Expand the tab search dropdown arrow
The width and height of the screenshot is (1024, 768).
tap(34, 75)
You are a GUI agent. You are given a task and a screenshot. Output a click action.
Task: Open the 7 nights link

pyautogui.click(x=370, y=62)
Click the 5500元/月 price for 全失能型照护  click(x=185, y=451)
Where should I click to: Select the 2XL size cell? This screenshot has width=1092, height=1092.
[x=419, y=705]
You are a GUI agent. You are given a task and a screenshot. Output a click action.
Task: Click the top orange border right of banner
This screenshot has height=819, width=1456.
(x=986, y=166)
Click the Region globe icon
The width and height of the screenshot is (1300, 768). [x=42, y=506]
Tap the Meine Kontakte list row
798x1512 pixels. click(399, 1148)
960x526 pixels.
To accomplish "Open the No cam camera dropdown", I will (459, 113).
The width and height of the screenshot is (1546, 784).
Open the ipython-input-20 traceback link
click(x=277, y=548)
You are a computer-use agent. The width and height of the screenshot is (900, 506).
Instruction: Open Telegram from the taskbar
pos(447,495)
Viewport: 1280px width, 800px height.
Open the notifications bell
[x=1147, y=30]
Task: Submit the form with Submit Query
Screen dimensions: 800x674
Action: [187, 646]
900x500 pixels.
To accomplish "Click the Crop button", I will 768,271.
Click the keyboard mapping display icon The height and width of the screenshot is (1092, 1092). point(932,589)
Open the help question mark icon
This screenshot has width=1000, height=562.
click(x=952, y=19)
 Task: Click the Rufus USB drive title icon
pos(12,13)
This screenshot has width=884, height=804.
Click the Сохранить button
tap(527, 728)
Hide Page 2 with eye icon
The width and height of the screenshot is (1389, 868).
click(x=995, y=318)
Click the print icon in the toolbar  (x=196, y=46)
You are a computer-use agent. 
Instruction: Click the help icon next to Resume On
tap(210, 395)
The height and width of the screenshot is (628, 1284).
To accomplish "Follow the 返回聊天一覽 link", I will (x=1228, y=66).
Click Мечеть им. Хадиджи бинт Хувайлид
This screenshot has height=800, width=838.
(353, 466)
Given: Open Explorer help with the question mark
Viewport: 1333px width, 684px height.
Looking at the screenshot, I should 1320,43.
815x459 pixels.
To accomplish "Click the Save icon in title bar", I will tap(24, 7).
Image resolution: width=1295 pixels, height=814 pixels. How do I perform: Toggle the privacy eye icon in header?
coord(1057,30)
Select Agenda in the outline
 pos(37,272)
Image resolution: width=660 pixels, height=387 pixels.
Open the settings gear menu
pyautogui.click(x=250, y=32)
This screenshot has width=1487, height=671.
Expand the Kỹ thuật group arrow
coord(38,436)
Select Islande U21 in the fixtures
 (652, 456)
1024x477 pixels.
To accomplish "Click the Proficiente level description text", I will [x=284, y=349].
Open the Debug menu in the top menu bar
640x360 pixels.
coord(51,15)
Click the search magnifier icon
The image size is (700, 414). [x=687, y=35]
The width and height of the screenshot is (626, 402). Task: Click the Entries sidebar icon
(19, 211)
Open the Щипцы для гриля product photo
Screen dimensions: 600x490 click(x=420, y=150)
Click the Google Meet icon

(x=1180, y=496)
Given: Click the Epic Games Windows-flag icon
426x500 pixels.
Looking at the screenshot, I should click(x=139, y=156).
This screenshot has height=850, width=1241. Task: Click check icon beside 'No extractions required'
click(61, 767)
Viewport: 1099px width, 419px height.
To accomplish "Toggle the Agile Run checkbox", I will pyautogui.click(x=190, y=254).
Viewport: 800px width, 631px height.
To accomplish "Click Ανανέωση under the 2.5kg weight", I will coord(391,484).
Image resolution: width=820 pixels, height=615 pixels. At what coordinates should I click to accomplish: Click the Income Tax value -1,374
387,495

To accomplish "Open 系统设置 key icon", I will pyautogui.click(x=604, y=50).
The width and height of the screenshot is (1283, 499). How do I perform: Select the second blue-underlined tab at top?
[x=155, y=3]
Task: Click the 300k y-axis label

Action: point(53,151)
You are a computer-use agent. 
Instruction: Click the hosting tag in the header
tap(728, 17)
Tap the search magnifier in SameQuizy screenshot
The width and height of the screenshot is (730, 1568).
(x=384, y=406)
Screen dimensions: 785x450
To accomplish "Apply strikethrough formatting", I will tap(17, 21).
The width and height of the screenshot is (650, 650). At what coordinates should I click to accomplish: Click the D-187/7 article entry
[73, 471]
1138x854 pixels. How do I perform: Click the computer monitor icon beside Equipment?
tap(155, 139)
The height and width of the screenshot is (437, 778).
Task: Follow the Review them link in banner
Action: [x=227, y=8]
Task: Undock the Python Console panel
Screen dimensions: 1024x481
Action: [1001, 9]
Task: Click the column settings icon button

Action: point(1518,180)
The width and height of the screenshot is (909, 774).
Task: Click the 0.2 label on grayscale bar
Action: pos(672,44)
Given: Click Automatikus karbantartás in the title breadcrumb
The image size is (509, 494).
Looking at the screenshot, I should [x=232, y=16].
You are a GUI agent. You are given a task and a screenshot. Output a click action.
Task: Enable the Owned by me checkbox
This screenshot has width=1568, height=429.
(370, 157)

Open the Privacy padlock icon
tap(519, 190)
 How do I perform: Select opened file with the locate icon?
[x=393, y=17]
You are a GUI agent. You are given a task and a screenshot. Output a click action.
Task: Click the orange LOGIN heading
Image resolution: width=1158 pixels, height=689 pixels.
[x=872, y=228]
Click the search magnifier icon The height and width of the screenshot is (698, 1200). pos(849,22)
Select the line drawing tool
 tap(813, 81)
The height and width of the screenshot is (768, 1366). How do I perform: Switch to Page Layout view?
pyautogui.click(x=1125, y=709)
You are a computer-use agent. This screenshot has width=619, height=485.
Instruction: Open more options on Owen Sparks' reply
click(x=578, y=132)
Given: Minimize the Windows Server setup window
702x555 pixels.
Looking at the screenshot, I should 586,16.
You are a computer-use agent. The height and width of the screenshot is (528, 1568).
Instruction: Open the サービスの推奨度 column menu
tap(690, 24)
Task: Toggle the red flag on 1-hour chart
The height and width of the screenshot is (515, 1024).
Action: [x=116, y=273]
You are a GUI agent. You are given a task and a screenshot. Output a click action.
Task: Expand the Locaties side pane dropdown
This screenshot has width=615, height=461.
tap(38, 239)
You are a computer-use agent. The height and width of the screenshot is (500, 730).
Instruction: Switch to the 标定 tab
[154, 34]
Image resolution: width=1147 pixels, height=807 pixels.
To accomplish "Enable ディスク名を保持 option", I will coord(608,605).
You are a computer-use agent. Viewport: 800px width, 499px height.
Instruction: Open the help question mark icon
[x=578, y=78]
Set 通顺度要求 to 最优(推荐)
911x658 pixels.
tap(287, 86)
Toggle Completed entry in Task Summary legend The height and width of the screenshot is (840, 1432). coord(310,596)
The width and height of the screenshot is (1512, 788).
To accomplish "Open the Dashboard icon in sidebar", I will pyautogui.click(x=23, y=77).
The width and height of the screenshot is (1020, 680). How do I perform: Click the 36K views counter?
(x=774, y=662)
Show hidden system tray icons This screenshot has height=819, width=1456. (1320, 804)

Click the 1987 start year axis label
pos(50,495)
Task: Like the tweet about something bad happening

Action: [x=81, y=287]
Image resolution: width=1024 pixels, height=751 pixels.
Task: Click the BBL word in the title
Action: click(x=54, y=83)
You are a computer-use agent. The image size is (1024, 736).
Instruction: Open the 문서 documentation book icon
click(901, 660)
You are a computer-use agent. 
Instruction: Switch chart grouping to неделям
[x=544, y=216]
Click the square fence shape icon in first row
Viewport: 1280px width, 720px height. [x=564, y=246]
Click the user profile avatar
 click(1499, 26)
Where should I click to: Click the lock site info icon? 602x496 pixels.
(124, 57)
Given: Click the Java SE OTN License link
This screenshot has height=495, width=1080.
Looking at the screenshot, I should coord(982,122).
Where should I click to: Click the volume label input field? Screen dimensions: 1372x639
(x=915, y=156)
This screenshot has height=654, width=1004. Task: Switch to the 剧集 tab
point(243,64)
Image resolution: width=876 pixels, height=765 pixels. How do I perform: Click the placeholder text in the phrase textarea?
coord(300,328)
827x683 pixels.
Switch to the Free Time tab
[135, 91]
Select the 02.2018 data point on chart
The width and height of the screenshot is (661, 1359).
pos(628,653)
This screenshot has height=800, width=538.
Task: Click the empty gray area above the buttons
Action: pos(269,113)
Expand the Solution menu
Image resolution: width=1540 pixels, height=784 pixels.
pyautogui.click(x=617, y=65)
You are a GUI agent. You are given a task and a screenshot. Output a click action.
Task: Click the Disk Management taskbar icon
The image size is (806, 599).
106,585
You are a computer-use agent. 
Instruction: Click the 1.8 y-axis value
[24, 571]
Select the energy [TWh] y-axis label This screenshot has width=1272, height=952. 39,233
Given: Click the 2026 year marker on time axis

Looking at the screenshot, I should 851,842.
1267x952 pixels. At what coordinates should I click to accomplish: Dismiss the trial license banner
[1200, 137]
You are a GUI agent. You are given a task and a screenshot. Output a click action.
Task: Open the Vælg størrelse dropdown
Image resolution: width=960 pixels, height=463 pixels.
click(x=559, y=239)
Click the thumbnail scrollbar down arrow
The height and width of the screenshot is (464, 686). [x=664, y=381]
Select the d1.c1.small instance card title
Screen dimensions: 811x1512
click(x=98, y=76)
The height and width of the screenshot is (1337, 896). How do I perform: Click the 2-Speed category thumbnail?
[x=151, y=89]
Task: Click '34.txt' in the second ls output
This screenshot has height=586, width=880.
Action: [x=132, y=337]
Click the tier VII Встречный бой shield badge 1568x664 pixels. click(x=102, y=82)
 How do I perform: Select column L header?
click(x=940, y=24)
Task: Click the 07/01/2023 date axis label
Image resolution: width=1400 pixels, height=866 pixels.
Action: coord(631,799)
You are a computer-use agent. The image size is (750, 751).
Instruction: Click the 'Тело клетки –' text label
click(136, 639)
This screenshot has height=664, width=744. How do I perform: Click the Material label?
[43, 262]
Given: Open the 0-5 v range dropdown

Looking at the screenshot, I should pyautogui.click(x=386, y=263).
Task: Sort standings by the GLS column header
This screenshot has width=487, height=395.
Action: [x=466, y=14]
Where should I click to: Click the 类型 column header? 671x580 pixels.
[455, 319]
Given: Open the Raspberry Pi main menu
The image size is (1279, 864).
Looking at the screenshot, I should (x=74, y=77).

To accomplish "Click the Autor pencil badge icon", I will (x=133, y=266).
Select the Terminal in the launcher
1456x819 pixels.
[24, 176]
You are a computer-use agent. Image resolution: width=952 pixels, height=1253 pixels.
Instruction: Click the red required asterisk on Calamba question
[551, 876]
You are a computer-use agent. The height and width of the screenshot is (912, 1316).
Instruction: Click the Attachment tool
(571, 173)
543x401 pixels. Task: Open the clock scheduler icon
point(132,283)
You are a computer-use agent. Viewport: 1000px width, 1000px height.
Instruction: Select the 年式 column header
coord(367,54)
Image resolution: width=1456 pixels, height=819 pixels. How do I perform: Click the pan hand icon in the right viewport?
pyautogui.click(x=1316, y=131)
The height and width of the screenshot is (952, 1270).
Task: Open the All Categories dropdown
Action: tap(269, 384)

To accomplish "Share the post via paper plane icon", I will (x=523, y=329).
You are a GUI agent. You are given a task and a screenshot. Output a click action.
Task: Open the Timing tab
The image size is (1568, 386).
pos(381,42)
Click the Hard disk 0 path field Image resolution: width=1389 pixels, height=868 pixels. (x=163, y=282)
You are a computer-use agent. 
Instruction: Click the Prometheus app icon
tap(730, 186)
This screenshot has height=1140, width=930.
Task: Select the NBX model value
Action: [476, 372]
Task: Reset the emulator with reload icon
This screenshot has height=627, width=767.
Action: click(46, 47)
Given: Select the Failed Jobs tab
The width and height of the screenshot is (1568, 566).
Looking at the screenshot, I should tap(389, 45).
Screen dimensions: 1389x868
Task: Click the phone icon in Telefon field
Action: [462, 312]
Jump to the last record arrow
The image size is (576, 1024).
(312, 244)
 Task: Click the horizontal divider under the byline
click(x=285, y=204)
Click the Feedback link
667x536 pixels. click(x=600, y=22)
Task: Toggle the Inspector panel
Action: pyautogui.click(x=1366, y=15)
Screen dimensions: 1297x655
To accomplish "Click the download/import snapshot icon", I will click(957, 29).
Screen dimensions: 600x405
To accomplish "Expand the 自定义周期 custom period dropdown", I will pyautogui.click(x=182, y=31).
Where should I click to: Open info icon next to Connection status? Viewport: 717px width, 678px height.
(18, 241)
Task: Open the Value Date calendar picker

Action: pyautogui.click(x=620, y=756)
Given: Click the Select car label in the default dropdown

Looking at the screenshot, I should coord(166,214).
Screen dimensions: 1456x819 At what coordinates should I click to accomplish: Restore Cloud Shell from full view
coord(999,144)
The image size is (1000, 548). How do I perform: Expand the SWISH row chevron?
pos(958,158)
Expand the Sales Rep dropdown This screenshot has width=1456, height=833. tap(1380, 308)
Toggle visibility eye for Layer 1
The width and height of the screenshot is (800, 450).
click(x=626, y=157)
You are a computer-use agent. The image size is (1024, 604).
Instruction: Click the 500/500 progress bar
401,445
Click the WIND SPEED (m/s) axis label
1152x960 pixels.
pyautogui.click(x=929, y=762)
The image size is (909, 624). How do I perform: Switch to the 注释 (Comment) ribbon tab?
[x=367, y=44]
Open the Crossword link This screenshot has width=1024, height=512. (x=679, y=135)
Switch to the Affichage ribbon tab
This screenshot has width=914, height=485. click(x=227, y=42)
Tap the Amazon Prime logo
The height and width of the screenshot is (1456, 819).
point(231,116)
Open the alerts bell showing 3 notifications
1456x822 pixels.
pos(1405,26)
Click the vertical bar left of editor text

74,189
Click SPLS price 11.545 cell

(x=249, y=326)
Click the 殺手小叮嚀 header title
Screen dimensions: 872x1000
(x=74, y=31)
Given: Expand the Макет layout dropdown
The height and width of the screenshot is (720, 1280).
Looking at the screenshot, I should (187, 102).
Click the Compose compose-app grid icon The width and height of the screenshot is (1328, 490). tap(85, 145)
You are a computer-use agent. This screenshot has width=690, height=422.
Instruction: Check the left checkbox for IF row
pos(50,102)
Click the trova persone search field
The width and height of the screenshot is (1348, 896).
+ + + + + + +
### The task
Quote the lines starting at the one containing "You are a computer-use agent. The image size is (750, 751)." and ending at the one containing "should pyautogui.click(x=386, y=263).", both included, with nothing changed.

### Full solution
You are a computer-use agent. The image size is (750, 751).
Instruction: Click the 'Тело клетки –' text label
click(136, 639)
This screenshot has height=664, width=744. How do I perform: Click the Material label?
[43, 262]
Given: Open the 0-5 v range dropdown

Looking at the screenshot, I should pyautogui.click(x=386, y=263).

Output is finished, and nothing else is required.